■ What the task asks ■
Could you find each line of the data below that contains the word "next" and copy those lines?

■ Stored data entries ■
---+---
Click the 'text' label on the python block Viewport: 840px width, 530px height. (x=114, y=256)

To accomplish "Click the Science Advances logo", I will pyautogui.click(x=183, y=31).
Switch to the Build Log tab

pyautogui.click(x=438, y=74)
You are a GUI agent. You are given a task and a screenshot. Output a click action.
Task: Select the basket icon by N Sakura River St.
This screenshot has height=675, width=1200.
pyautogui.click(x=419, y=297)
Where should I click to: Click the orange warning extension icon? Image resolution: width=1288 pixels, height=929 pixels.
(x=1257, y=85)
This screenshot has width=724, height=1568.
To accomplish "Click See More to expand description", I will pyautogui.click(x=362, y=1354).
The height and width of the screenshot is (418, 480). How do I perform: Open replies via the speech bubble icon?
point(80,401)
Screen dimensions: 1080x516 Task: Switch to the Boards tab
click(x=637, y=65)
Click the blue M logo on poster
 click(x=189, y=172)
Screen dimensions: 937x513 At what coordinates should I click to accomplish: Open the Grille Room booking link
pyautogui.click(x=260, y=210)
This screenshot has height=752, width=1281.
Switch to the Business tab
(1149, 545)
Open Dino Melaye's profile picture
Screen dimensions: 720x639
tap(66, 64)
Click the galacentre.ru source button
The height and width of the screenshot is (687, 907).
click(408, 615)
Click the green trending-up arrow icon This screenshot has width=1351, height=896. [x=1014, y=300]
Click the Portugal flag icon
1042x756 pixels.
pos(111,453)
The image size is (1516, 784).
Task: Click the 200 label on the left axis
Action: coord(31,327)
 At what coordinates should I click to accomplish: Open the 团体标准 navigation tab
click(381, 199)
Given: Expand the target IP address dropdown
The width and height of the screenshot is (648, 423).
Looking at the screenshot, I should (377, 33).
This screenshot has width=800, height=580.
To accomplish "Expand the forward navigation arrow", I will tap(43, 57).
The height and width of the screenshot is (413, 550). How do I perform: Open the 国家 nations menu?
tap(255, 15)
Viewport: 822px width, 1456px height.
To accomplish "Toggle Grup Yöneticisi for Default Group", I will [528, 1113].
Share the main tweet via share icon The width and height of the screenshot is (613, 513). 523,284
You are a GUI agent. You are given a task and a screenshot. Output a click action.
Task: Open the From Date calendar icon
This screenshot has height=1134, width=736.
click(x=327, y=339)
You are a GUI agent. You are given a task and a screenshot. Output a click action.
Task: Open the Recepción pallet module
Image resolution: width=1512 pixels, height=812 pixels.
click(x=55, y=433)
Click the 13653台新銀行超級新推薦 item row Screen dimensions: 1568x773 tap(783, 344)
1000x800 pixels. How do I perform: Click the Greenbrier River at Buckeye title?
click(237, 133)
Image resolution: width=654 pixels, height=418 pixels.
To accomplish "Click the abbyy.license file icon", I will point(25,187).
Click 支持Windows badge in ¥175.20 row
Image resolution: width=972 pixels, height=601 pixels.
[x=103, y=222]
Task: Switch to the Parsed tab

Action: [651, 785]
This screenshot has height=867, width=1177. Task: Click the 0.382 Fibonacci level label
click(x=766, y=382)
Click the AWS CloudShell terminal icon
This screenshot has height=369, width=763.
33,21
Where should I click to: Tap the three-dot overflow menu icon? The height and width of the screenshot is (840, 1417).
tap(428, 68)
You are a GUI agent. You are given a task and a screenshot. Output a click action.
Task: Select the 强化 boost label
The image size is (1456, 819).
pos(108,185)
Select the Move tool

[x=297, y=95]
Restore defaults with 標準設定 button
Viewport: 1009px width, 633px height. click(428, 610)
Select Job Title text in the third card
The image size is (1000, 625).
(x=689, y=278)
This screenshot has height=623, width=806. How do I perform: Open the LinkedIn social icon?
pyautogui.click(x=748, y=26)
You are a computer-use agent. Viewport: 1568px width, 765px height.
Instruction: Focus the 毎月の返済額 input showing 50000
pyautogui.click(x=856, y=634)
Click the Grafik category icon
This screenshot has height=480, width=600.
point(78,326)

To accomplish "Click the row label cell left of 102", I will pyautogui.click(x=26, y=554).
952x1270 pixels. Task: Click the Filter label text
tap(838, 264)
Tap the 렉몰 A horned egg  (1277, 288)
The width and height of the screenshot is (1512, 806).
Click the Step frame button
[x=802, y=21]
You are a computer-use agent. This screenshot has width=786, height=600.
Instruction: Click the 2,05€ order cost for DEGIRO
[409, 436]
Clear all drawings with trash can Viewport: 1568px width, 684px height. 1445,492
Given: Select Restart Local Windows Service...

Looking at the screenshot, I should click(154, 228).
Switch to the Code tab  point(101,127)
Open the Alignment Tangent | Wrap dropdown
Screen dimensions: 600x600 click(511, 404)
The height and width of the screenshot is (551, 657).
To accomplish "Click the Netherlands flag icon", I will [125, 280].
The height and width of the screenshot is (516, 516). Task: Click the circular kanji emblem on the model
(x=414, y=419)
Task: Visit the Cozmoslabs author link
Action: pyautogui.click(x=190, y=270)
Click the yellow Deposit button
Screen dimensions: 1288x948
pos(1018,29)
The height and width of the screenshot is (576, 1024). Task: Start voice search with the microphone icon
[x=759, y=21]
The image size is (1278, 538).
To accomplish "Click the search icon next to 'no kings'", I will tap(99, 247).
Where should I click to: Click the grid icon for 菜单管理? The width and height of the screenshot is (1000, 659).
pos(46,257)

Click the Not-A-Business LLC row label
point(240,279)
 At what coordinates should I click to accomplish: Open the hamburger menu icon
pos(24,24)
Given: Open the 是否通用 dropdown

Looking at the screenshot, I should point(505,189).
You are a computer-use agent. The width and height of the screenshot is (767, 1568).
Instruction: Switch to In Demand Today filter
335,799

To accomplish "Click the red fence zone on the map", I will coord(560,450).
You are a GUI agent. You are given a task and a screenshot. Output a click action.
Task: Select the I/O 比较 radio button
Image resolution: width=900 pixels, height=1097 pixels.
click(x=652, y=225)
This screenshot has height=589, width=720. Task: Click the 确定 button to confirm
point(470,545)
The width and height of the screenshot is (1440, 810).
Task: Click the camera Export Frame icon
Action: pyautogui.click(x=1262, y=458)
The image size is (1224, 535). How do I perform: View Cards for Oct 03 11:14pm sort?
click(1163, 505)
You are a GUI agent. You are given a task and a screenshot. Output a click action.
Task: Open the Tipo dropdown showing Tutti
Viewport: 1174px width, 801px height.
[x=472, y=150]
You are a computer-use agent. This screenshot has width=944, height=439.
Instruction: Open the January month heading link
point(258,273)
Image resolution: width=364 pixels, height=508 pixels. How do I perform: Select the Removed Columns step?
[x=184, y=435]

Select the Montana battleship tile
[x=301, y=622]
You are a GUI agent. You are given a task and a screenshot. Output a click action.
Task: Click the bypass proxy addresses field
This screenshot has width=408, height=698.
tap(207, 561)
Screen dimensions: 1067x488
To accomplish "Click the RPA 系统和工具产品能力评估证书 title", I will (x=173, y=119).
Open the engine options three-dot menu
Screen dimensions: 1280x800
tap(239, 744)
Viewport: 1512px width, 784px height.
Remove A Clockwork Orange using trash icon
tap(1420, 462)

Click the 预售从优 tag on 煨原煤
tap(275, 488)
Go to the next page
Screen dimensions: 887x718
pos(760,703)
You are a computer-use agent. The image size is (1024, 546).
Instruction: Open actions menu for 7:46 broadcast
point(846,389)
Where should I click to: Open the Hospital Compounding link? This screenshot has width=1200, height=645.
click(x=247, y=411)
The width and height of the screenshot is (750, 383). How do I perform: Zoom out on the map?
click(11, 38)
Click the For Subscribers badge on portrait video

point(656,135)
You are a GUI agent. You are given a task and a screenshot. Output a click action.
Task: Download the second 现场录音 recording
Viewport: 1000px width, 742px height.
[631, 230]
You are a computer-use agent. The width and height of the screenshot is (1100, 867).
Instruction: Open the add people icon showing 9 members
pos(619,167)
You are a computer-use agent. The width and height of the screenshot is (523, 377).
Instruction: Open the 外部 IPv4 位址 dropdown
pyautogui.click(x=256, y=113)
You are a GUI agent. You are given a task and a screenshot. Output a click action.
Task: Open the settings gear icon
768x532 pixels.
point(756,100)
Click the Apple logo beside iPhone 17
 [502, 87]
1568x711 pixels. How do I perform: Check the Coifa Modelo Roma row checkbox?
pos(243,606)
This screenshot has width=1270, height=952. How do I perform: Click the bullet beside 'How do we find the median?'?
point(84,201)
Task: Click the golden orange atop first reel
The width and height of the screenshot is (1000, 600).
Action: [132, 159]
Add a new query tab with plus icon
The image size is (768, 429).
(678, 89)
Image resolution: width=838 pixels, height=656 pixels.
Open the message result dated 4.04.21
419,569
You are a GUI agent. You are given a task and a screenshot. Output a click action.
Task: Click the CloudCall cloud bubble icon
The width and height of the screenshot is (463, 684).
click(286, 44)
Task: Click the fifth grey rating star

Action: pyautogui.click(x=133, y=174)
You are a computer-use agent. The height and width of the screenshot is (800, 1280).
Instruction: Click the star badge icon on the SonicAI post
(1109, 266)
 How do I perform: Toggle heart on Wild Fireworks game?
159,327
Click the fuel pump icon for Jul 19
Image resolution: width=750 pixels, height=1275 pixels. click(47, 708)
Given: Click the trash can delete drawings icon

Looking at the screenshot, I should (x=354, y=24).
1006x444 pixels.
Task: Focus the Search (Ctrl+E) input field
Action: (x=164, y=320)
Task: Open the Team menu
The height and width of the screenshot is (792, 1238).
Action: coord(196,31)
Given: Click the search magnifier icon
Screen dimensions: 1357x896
---+---
■ Solution for this problem ■
To accomplish "Click the search icon next to 'no kings'", I will tap(99, 247).
Go to the next page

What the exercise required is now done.